- Active: 1939–1941; 1943–1946;
- Country: Soviet Union
- Branch: Red Army
- Type: Rifle corps
- Engagements: World War II Eastern Front; ;

Commanders
- Notable commanders: Trofim Kolomiets;

= 32nd Rifle Corps =

The 32nd Rifle Corps was a corps of the Red Army during World War II, formed twice. Each formation was a distinct unit, unrelated to the other.

== First formation ==
The corps headquarters formed in the Transbaikal Military District in September 1939. It was commanded by Major General Trofim Kolomiets, its second and last commander, from 29 November 1939. On 22 June 1941 the corps included the 46th and 152nd Rifle Divisions and was part of the 16th Army.
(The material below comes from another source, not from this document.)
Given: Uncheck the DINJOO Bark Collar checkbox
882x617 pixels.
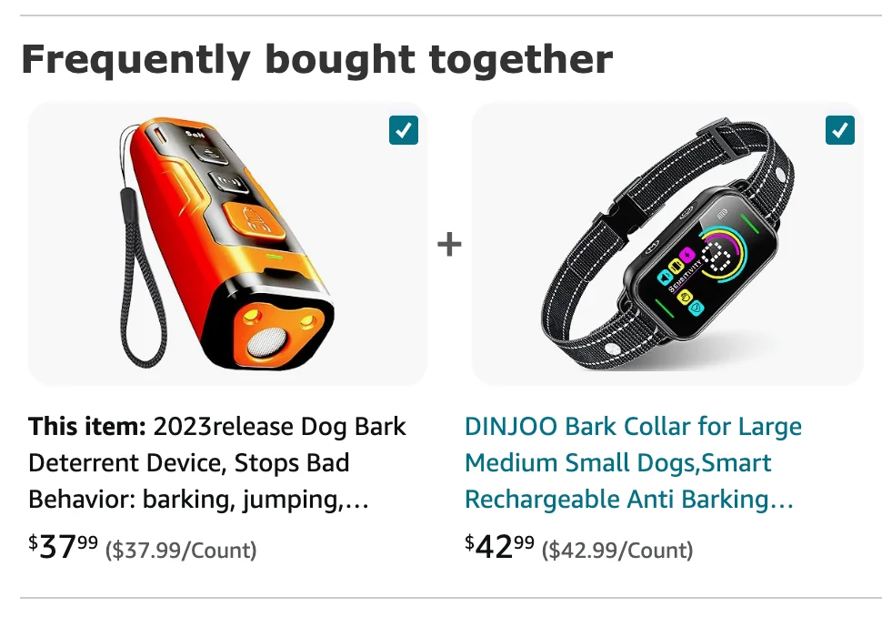Looking at the screenshot, I should 840,130.
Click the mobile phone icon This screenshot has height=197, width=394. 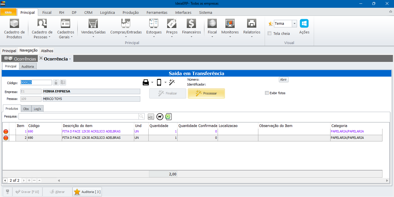click(159, 83)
The corps and the 16th Army were transferred west and became part of the Southwestern Front in late June. On 2 July they were transferred to the Western Front after the German breakthrough in the Battle of Białystok–Minsk. The units of the corps were committed in attempts to recapture Smolensk in mid-July. As the 152nd Rifle Division was placed under direct army control, the corps headquarters was left with only the 46th Division under its control by 17 July. The corps headquarters was disbanded on 15 August 1941 as the Red Army eliminated most corps headquarters due to command and control difficulties.

== Second formation ==
The corps headquarters was reformed as part of the 3rd Guards Army in late April and early May 1943 under the command of Major General Dmitry Zherebin, who commanded it for its entire existence. The corps later served with the 5th Guards Army and the 5th Shock Army and fought in the Donbass Strategic Offensive, the Nikopol–Krivoy Rog Offensive, the Uman–Botoșani Offensive, the Warsaw–Poznan Offensive, the East Pomeranian Offensive, and the Berlin Offensive. The corps captured a bridgehead on the left bank of Oder and later took Kustrin between 30 January and 30 March 1945. It broke through German defenses and participated in the capture of the Berlin city center between 16 April and 2 May. For his leadership of the corps Zherebin was made a Hero of the Soviet Union and the corps received the honorific Berlin.

Postwar, the 32nd served as part of the 5th Shock Army of the Group of Soviet Occupation Forces in Germany. The corps headquarters was disbanded in December 1946. Its 60th Guards Rifle Division was disbanded, while the 295th Rifle Division was sent to the North Caucasus and the 18th Mechanized Division transferred to the 3rd Shock Army.